La presidenta de Santander, Ana Botín, sigue siendo optimista sobre la situación económica y sostiene que la gran crisis provocada por la pandemia del Covid-19  puede ser también “una gran oportunidad” para que España y Europa avancen hacia una economía más digital y ecológica.

Eso sí, advirtió que “el reto” para la Unión Europea está en cómo se usen los fondos del programa de reconstrucción, Next Generation, de 750,000 millones de euros.
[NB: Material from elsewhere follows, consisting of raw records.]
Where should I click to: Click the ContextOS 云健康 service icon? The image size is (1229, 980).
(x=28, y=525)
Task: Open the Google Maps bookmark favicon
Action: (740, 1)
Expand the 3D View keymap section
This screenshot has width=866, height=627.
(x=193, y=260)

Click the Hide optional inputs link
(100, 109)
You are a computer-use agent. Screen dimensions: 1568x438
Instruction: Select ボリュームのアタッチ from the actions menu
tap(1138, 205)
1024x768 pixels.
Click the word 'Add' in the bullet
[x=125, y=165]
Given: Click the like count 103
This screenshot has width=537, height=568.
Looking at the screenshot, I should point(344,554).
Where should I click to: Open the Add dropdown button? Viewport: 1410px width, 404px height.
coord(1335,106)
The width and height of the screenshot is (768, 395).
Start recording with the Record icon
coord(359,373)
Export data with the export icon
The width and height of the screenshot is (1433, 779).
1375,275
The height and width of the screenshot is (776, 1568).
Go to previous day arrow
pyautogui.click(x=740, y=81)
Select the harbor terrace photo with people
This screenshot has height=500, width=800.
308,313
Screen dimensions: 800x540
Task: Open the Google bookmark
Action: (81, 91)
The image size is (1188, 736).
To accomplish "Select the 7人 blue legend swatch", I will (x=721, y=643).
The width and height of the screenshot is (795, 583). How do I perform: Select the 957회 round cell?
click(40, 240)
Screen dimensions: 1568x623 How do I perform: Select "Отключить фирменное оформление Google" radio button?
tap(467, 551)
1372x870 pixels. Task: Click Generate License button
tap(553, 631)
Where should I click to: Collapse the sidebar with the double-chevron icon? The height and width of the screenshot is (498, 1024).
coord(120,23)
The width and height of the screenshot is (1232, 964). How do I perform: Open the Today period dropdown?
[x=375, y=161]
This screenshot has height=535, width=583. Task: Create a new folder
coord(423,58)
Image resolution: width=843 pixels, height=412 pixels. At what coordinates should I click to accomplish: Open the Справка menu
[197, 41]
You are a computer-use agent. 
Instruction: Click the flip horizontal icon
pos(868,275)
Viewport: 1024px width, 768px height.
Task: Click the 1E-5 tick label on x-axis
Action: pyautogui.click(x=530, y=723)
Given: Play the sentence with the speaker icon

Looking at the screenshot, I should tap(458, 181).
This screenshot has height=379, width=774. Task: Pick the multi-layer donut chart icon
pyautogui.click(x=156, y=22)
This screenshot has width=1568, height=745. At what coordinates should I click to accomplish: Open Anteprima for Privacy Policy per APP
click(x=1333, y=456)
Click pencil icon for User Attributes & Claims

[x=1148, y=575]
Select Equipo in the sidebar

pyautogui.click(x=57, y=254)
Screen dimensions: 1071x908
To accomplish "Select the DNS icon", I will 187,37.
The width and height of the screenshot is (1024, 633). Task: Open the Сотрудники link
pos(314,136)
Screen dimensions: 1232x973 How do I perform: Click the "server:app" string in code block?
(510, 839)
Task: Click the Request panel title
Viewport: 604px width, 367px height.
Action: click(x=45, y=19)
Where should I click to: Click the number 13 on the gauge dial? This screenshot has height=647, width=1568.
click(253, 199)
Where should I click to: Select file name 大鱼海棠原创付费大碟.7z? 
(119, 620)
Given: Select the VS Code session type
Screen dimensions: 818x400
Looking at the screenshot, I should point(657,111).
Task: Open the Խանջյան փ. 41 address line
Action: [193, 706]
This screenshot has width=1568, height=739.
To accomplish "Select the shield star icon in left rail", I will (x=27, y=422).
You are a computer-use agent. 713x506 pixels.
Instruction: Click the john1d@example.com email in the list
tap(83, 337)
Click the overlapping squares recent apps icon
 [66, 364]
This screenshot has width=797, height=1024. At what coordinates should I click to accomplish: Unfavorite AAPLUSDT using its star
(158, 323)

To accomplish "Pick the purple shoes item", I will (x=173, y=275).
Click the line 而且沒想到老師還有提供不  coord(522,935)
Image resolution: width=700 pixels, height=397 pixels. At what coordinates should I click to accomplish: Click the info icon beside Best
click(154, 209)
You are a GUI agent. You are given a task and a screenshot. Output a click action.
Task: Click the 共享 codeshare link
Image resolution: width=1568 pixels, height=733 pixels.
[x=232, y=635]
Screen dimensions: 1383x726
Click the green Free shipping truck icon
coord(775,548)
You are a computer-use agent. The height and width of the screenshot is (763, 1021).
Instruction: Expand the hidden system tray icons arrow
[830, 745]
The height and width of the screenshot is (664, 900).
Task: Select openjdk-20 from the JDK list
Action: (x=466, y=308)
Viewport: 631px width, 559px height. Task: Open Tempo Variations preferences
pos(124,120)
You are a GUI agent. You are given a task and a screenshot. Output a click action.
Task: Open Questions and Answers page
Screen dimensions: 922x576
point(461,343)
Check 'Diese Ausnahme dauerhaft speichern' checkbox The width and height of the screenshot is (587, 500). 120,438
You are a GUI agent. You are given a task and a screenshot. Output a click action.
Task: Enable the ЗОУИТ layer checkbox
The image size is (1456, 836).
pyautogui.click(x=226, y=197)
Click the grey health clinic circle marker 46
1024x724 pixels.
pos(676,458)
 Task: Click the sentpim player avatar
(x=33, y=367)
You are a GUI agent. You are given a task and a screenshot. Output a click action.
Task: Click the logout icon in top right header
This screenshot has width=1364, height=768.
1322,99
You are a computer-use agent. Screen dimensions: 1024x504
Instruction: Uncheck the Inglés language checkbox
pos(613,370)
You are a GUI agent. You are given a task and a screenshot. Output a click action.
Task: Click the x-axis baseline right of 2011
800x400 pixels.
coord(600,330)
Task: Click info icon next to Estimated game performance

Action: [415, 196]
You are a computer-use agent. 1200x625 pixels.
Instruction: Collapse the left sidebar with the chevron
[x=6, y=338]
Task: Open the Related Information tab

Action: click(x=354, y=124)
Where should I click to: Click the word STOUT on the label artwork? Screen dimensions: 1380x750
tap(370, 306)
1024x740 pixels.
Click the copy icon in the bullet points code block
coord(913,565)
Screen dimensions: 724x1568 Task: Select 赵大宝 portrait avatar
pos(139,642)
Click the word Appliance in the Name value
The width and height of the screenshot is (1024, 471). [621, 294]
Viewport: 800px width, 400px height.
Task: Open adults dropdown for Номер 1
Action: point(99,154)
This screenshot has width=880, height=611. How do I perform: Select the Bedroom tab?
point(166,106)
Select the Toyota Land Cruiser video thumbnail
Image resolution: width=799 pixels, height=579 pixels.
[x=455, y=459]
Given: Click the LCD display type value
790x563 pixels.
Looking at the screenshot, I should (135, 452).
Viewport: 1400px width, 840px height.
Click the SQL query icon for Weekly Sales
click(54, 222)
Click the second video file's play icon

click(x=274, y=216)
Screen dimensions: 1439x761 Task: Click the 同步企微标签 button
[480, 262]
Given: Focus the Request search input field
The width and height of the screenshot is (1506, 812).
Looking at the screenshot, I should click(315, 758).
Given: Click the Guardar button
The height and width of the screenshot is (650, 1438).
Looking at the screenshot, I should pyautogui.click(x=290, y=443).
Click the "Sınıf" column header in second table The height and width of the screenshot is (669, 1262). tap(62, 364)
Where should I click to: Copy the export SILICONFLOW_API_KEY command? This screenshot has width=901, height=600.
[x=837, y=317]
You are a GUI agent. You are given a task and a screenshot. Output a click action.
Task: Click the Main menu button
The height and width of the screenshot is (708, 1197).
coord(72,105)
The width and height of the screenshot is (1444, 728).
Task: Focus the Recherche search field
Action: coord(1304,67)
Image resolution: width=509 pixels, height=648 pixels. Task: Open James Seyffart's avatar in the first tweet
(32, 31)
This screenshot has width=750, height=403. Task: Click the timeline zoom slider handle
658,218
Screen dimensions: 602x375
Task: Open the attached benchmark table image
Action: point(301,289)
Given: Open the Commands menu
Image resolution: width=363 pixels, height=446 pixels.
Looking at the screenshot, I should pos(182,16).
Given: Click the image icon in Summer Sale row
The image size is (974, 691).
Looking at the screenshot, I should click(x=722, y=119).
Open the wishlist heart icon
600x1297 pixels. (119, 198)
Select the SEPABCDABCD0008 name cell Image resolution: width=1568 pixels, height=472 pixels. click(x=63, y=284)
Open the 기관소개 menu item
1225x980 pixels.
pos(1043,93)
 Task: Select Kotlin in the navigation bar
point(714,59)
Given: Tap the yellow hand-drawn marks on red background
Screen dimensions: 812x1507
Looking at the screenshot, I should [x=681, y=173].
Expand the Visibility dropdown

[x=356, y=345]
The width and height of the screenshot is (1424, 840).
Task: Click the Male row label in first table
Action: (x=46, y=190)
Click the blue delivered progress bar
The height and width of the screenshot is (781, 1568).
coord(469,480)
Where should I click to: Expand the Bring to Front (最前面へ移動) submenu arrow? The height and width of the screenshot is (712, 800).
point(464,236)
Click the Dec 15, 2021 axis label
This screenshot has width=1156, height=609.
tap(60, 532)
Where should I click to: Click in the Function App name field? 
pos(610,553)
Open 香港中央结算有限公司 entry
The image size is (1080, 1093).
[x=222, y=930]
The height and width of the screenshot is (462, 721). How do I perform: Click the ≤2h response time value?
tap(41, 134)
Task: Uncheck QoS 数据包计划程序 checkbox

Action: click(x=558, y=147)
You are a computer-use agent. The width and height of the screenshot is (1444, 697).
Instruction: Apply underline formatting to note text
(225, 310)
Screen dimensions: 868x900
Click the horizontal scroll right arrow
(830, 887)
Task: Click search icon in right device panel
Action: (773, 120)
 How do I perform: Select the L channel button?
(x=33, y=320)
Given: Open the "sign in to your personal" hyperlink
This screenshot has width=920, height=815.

Durante su intervención en un debate virtual dentro del Foro Económico Mundial (WEF, por su sigla en inglés), que sustituye a los actos que otros años se celebraban en Davos (Suiza), Ana Botín explicó que en el pasado Europa ha demostrado que avanza y progresa con las crisis. Destacó que la situación de la banca ahora es muy diferente que en la crisis financiera del 2008, pues el sector bancario  cuenta con mayor liquidez y capital; “no hemos sido parte del problema, sino la solución”, resumió Botín.

Prudencia

Santander ha prestado durante la pandemia 1,000 millones de euros al día a pymes y empresas, citó a modo de ejemplo, y aunque consideró que el sector tiene que ser prudente porque la incertidumbre sobre la situación continúa, abogó por que la banca siga apoyando la economía.

En Europa, recordó, los bancos siguen siendo la principal fuente de financiamiento de la economía.

Competencia

En cuanto a la digitalización, Botín consideró igualmente que es una gran oportunidad para que los bancos crezcan y sus servicios lleguen a más gente, fomentando la inclusión financiera.

Sin embargo, insistió en que las grandes tecnológicas compiten en este terreno y lo hacen con condiciones más ventajosas que los bancos, sujetos a una regulación más estricta y con menor acceso a los datos.

Por eso reclamó una vez más que se apliquen las mismas reglas del juego para empresas que ofrecen un mismo servicio, aunque sean de sectores diferentes, y que se haga rápido porque solo así se podrá competir de manera justa.